● Excerpt to read
####################
In the previous two sections, we worked with categorical variables (e.g., in favor/not in favor, smoker/nonsmoker, defective component/good component), for which we learned how to

  • Predict (i.e., confidence interval) an unknown true proportion of a particular category in the population.
  • Test (i.e., hypothesis testing) an unknown true proportion of a particular category in the population.

Now, we turn to numerical variables. Our objectives remain the same.

  • Predicting (i.e., confidence interval) an unknown population mean (this section).
  • Testing (i.e., hypothesis testing) an unknown population mean (next section).

Notations

Let’s start with a review of the notations.

  • \(\mu\): the population mean
  • \(\sigma\): the population standard deviation
  • \(\overline{x}\): a sample mean
  • \(s\): a sample standard deviation
  • \(n\): sample size
  • \(z_\alpha\): a \(z\)-score in a standard normal distribution whose right tail has a size of \(\alpha\). For example, \(z_{0.01}=2.326\). We can find it by qnorm(0.99), because this is the 99th percentile (i.e., only 1% data is above this number). As we have learned before, \(z_{0.01}\) is the \(z\)-score we need for a 98% confidence interval, \(z_{0.025}\) is the \(z\)-score we need for a 95% confidence interval, and so on.
####################
● Assigned task A
List the example pairs of categories that the passage on population means gives for categorical variables.
● Assigned task B
Retype the passage on population means from "In the previous" to "of the notations.".
● Assigned task C
Write what comes next in the passage on population means, starting after its final sentence.

● Available data
####################
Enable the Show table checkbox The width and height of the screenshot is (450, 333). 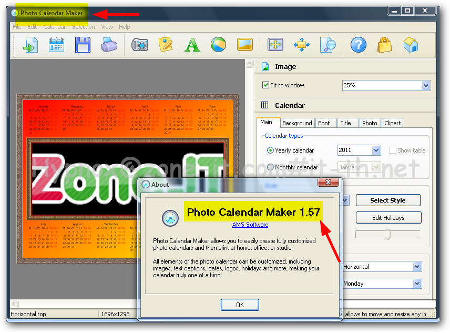point(393,150)
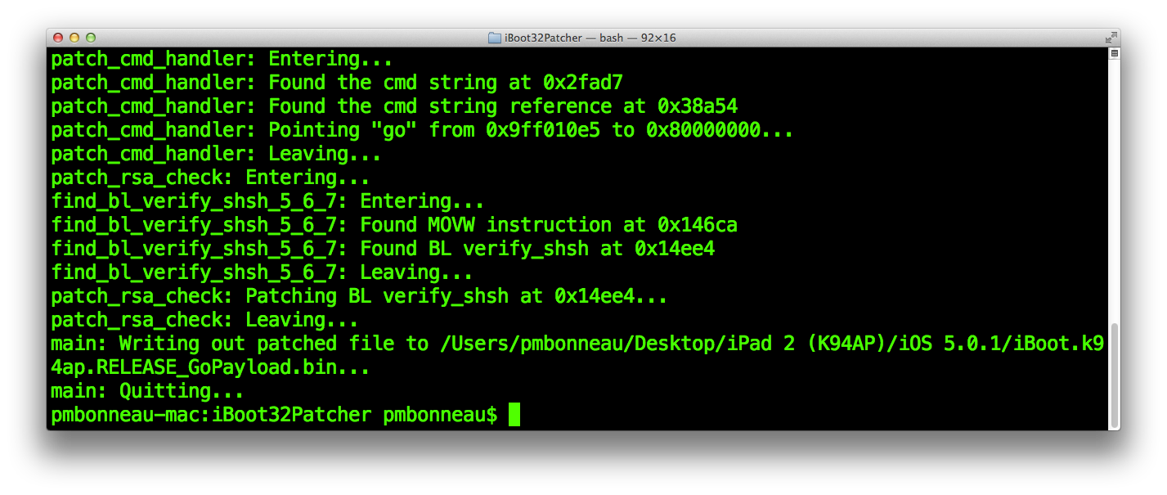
####################
● Exercise response A
in favor/not in favor
smoker/nonsmoker
defective component/good component

● Exercise response B
In the previous two sections, we worked with categorical variables (e.g., in favor/not in favor, smoker/nonsmoker, defective component/good component), for which we learned how to

  • Predict (i.e., confidence interval) an unknown true proportion of a particular category in the population.
  • Test (i.e., hypothesis testing) an unknown true proportion of a particular category in the population.

Now, we turn to numerical variables. Our objectives remain the same.

  • Predicting (i.e., confidence interval) an unknown population mean (this section).
  • Testing (i.e., hypothesis testing) an unknown population mean (next section).

Notations

Let’s start with a review of the notations.

● Exercise response C
Interval Estimator

If the population standard deviation, \(\sigma\), is unknown, a confidence interval for a population mean \(\mu\) is \[\left(\overline{x} - t_{\alpha}\dfrac{s}{\sqrt n}, \quad\overline{x} + t_{\alpha}\dfrac{s}{\sqrt n}\right).\]


What differences have you noticed between the two formulas (known \(\sigma\) vs unknown \(\sigma\))?

  • When the population standard deviation \(\sigma\) is unknown, we use the sample standard deviation \(s\) to replace it in the formula.

  • As a result, we need to adjust the probability model from a standard normal distribution (\(z_\alpha\)) to t-distribution (\(t_{\alpha}\)). Below is a comparison of the standard normal distribution (red curve) with a t-distribution whose degree of freedom is 10 (df=10, black curve).

T-distribution Any t-distribution has a bell-shaped curve centered at 0 similar to the standard normal distribution. However, it has fatter tails. Therefore, compare to the standard normal distribution, t-distribution has a greater chance to include extreme values in the tails. Since we don’t know about the population standard deviation, we would like to prepare for the possiblity of more extreme values in the tails, thus the change from standard normal distribution to t-distributions.

T-distribution has a parameter called the degree of freedom, which equals the sample size minus 1. So, the degree of freedom for a sample of size 20 will be 19.


The table below compares the R commands for the t-distribution with the standard normal distribution. As you can see the only difference is that we have to plug in a degree of freedom (df) for the t-distribution.

T-distribution Standard Normal Distribution
Probability pt(t, df) pnorm(z)
Percentile qt(p, df) qnorm(p)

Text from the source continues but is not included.